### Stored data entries
*** Begin section ***
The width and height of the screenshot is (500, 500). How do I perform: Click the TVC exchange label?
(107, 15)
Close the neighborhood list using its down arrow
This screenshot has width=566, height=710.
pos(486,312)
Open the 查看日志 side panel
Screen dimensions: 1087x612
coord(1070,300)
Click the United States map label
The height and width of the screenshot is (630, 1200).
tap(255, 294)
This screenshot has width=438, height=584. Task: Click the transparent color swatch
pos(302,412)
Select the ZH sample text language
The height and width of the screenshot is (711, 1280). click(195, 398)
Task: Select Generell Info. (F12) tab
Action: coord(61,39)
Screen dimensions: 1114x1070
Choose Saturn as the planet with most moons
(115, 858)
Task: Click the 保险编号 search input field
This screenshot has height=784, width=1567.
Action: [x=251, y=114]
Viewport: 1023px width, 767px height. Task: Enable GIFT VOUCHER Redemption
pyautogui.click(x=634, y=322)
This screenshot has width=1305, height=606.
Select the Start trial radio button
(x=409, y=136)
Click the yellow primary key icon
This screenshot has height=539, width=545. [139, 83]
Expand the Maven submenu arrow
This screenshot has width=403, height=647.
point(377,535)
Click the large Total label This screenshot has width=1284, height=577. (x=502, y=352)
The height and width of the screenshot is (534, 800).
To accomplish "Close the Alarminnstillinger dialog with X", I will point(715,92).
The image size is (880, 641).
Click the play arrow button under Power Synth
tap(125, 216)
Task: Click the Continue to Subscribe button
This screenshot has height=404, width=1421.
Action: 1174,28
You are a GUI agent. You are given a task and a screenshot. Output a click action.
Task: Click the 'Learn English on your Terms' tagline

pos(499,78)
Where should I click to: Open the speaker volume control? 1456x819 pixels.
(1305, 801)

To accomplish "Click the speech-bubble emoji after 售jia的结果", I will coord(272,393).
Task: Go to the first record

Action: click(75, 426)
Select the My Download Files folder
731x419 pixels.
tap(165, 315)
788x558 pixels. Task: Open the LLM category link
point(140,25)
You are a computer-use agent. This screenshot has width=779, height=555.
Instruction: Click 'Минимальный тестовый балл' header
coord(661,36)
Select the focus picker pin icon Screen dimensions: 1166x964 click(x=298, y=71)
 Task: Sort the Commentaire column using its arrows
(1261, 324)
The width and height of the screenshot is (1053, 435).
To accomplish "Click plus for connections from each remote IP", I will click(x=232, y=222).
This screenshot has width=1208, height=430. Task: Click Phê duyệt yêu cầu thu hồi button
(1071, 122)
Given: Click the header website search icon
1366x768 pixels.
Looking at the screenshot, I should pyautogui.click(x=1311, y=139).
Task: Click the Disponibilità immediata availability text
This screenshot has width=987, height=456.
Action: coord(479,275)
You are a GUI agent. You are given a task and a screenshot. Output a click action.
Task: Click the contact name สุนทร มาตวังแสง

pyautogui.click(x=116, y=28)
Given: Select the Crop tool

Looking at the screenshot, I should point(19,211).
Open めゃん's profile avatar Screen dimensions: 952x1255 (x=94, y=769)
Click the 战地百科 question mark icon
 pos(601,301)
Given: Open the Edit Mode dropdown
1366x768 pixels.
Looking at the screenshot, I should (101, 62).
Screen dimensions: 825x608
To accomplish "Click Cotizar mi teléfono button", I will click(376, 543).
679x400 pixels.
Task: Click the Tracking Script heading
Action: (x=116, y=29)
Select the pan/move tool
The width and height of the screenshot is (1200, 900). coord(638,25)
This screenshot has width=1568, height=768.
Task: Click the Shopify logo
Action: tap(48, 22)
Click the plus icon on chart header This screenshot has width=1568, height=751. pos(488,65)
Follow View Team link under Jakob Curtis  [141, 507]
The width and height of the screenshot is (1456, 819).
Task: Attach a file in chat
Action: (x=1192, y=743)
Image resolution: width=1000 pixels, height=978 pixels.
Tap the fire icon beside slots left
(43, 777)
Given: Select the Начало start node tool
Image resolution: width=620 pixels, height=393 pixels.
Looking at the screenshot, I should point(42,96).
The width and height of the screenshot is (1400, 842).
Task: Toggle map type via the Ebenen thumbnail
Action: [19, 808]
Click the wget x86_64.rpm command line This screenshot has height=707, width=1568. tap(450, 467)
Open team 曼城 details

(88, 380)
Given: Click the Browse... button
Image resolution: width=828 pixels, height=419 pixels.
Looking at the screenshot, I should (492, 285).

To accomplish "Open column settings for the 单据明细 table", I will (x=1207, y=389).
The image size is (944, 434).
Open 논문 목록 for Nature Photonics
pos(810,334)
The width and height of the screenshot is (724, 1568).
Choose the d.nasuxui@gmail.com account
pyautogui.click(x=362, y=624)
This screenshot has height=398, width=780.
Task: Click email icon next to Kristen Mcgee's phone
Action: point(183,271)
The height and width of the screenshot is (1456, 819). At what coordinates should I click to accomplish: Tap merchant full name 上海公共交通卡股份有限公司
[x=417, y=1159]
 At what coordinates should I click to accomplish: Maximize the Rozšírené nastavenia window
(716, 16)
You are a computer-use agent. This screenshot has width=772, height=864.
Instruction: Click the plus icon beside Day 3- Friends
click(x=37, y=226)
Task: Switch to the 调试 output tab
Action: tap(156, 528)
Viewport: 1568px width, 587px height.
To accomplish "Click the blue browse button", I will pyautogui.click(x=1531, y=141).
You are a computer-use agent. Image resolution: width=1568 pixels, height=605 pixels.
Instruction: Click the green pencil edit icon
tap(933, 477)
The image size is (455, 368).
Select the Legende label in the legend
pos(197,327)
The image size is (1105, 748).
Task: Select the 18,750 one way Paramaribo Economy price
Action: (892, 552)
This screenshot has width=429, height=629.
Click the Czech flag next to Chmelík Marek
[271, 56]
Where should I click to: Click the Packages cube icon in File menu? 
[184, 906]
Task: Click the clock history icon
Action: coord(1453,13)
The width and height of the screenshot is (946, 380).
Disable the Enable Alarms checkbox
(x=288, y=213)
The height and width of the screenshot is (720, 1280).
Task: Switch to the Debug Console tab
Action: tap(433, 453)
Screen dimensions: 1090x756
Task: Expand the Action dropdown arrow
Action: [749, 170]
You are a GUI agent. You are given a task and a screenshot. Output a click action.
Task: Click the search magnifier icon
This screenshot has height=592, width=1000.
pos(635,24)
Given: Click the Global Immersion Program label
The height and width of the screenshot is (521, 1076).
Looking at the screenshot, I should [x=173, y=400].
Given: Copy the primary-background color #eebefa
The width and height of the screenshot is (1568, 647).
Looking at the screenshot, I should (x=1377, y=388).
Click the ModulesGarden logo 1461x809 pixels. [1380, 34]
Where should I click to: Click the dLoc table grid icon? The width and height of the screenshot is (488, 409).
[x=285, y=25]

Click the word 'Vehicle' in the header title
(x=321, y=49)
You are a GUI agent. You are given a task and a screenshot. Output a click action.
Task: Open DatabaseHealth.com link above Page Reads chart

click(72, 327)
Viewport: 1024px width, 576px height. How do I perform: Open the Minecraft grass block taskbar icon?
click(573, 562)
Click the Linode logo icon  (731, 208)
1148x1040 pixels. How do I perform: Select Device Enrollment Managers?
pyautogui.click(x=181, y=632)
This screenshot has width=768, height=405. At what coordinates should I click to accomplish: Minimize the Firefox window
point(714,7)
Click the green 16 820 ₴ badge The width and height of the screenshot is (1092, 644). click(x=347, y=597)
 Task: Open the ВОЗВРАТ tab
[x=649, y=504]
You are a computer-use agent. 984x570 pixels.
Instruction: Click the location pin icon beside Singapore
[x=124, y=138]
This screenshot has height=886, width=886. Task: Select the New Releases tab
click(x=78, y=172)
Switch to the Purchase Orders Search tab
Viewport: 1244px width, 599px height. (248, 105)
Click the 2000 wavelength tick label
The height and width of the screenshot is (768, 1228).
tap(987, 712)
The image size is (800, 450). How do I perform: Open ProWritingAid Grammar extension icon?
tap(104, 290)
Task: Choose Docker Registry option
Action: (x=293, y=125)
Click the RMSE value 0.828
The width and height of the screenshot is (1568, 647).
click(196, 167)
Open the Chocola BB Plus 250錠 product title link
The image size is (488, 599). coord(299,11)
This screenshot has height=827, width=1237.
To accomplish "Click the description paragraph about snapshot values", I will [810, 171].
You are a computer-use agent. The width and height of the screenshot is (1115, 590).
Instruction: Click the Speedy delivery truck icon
*** End section ***
### To do
From the entries above, copy each line holding "computer".

### Task response
You are a computer-use agent. This screenshot has width=779, height=555.
You are a computer-use agent. This screenshot has width=772, height=864.
You are a computer-use agent. Image resolution: width=1568 pixels, height=605 pixels.
You are a computer-use agent. 984x570 pixels.
You are a computer-use agent. The width and height of the screenshot is (1115, 590).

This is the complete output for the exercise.